最近の薬剤師を取り巻く状況は刻々と変わってきています。高齢化社会が進み、医療の担い手が足りない現状において、薬剤師への期待は高まっています。薬剤師の中には、病棟で活躍する薬剤師や病棟を飛び出して在宅まで関わっている薬剤師、災害医療や救急医療で活躍する薬剤師もいます。薬局薬剤師の中にも、在宅チーム医療の薬剤師として力を発揮し、医師同様に患者からの信頼を得ている薬剤師もいて、最近では新聞やテレビを通じてもそのような薬剤師にスポットを当てられることも増えてきました。

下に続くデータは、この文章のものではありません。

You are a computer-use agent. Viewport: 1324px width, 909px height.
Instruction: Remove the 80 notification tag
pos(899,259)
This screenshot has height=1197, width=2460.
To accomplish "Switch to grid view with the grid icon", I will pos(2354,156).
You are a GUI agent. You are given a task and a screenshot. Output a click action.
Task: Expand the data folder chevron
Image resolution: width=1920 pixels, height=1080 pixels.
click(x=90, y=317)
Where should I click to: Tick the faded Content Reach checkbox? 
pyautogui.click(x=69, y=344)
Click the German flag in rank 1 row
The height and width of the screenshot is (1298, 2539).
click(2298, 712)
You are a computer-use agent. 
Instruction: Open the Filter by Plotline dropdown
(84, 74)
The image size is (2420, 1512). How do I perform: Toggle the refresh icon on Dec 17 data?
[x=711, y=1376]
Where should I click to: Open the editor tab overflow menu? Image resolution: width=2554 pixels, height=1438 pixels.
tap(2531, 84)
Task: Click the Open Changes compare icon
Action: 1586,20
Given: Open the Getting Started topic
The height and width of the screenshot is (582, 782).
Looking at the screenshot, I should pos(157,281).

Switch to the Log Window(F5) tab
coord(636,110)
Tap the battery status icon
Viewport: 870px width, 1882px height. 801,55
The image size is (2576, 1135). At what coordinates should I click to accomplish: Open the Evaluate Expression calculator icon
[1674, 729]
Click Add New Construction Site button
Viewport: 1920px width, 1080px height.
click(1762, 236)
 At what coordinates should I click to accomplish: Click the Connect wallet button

今月から始まる連載を通じて、皆様が薬剤師の役割をご理解され、薬局がより身近に感じられるようになれば幸いです。どうぞよろしくお願いいたします。

 

○豆知識;全国の薬局数

平成28年度末現在の薬局数は58,678か所で、前年度に比べ352か所(0.6%)増加している。また、人口10万人当たりの薬局数は46.2施設で、都道府県別にみると、佐賀県が64.7施設と最も多く、次いで山口県が58.5施設、広島県が57.0施設となっている。一方、福井県が36.6施設と最も少なく、次いで千葉県が38.1施設、埼玉県が38.4施設となっている(厚生労働省「平成28年度衛生行政報告例の概況」より)。

※薬局の定義;医薬品、医療機器等の品質、有効性及び安全性の確保等に関する法律第2条第12項に規定する、薬剤師が販売又は授与の目的で調剤の業務を行う場所をいう。
ただし、病院若しくは診療所又は飼育動物診療施設の調剤所を除く(厚生労働省「平成28年度衛生行政報告例の概況」より)。